Groups pressure Congress to quickly increase wildfire money

Groups pressure Congress to quickly increase wildfire money

31 August 2013

published by www.thecalifornian.com


USA — The Obama administration is running out of money to fight wildfires in the fall and Congress is under increasing pressure to find extra funds quickly and provide a steady stream of cash for a long-term effort to prevent blazes before they start.

The Forest Service and the Department of Interior are close to exhausting their firefighting budgets though the fiscal year doesn’t end until Sept. 30.

Forest Service Chief Tom Tidwell told his staff in an Aug. 16 letter he’ll transfer $600 million from other programs to the fire-suppression account to keep it funded for the fiscal year. He told his managers to defer contracts, reduce travel and to cut back on hiring.

Spokesman Larry Chambers said in an email that the Forest Service has spent $967 million on fire suppression this year and had about $50 million left when Tidwell decided to borrow from other accounts.

The Obama administration estimates that the Forest Service will spend about $1.36 billion this year to fight fires and the Interior Department will shell out $445 million. Those costs have been rising over the past few years as blazes increase in size and intensity.

A coalition of 90 conservation, business and government groups, led by the National Association of State Foresters, said in an Aug. 27 letter to House and Senate appropriations committees that the Interior Department also will have to soon tap into other accounts to pay its share of the firefighting costs.

“These transfers mean less forest management, road maintenance, lost jobs, among many more impacts, and long-term increased fire risk and costs,” according to the letter. “Funds that should be used to proactively reduce hazardous forest conditions … are instead redirected towards predictable fire suppression expenses.”

Jim Karels, head of the forester group’s fire committee, said in an interview the government increases the potential for deadlier and costlier fires in the future each time it siphons money away from fire-prevention activities like removing dead trees and clearing dense underbrush.

“It’s not new. It’s not the first time. This one is pretty significant when you’ve got a full month in the fiscal year,” said Karels, who is Florida’s state forester.

He and other advocates say Congress should do two things soon after returning from the summer break on Sept. 9 — provide emergency firefighting funds quickly and come up with a funding plan to ensure that the Forest Service and the Interior Department don’t have to keep “fire borrowing” year after year.

Karels said the fire season, which lasts through November, appears to have peaked across much of the West — except in drought-ridden California.
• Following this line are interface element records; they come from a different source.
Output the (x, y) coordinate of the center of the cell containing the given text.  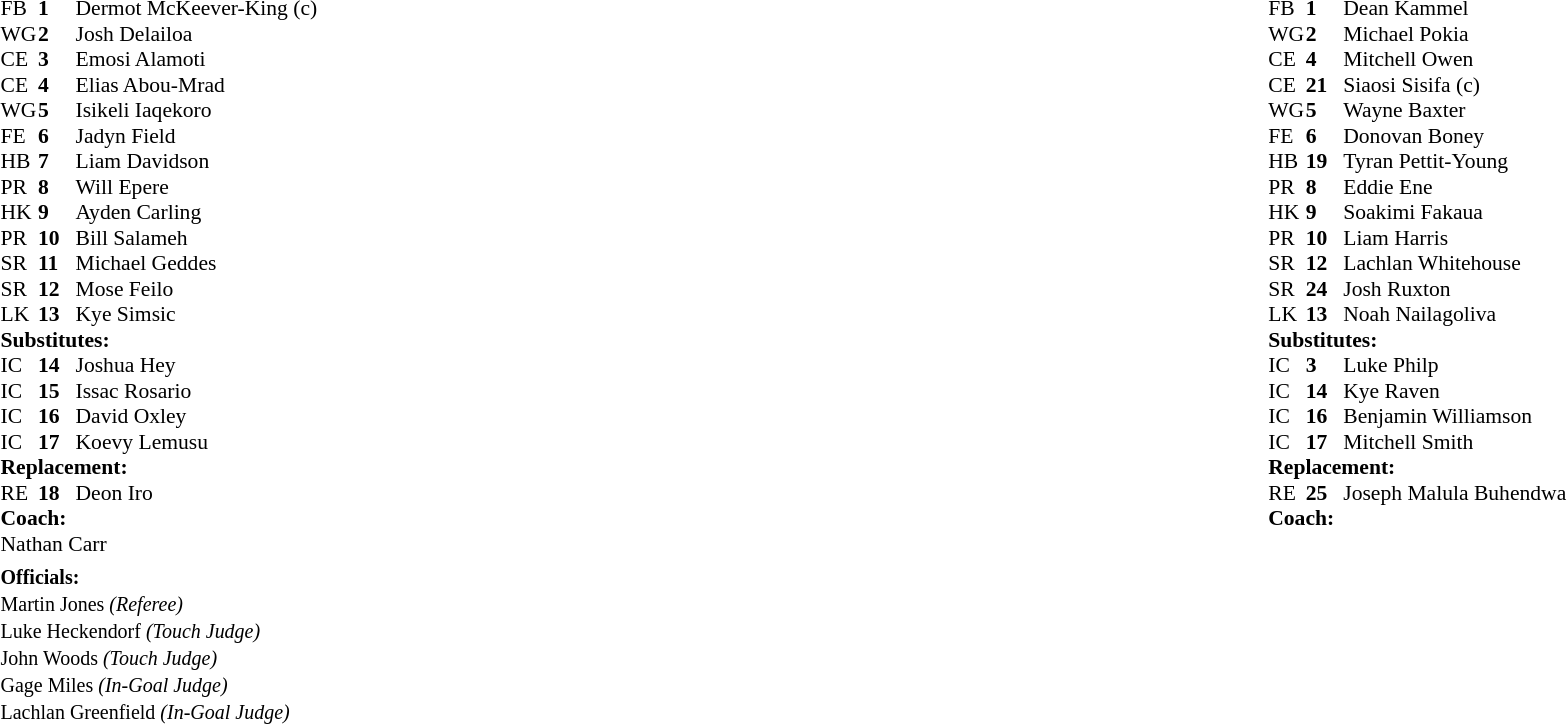
Mitchell Owen (1454, 59)
Will Epere (197, 187)
Nathan Carr (158, 544)
Siaosi Sisifa (c) (1454, 85)
Jadyn Field (197, 136)
Deon Iro (197, 493)
15 (57, 391)
Josh Ruxton (1454, 289)
Emosi Alamoti (197, 59)
Liam Davidson (197, 161)
Michael Geddes (197, 263)
Issac Rosario (197, 391)
11 (57, 263)
Wayne Baxter (1454, 111)
Tyran Pettit-Young (1454, 161)
Joshua Hey (197, 365)
21 (1325, 85)
Mose Feilo (197, 289)
Elias Abou-Mrad (197, 85)
Donovan Boney (1454, 136)
David Oxley (197, 417)
Kye Simsic (197, 315)
Isikeli Iaqekoro (197, 111)
Joseph Malula Buhendwa (1454, 493)
Michael Pokia (1454, 34)
Koevy Lemusu (197, 442)
7 (57, 161)
Lachlan Whitehouse (1454, 263)
Eddie Ene (1454, 187)
25 (1325, 493)
Benjamin Williamson (1454, 417)
Luke Philp (1454, 365)
Liam Harris (1454, 238)
24 (1325, 289)
Mitchell Smith (1454, 442)
Ayden Carling (197, 213)
18 (57, 493)
Josh Delailoa (197, 34)
Bill Salameh (197, 238)
Kye Raven (1454, 391)
19 (1325, 161)
Soakimi Fakaua (1454, 213)
Noah Nailagoliva (1454, 315)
But it’s not over yet in the Great Lakes states and the Southeast, which typically see an uptick in fires during the fall, according to Karels.

According to the National Interagency Fire Center in Boise, Idaho, the fire risk will be high in September in the mountains of northwestern and southern California but below normal in Florida, southern Alabama, Georgia and South Carolina. Southern California’s mountains will remain at heightened risk for much of the rest of the season.

Congress should ideally provide enough money before the season starts, said Karels, the lead investigator into Arizona’s Yarnell Hill blaze, which killed 19 firefighters in June.

“Once you get into the firefight, it’s hard to all of a sudden materialize resources,” he said.

Advocates say Congress must pump more money into reserve accounts maintained by the Forest Service and the Interior Department. Created by a 2009 law, these accounts were designed to eliminate the need to tap into non-fire accounts to pay firefighting bills. But lawmakers have consistently put too little money because the allocations are determined by an outdated formula, advocates say.

Though Congress is grappling with automatic spending cuts and is gearing up for another budget battle over raising the debt ceiling, lawmakers will likely find the money to continue fighting fires as they have in the past, predicted Alan Rowsome, an expert in federal lands at The Wilderness Society.

Getting them to put more money into the reserve funds will be more challenging, though that’s crucial to ensure the long-term health of the nation’s publicly owned wilderness, he said.

“Climate change tells us that the fire season is longer, it’s hotter, and these sorts of years are going to continue. We need a long-term solution, not a Band-Aid. As long as Congress cannot effectively fund fire suppression we’re going to fight this battle annually,” Rowsome said. “Hopefully, we can find a longer-term solution so that this isn’t Groundhog Day year after year.”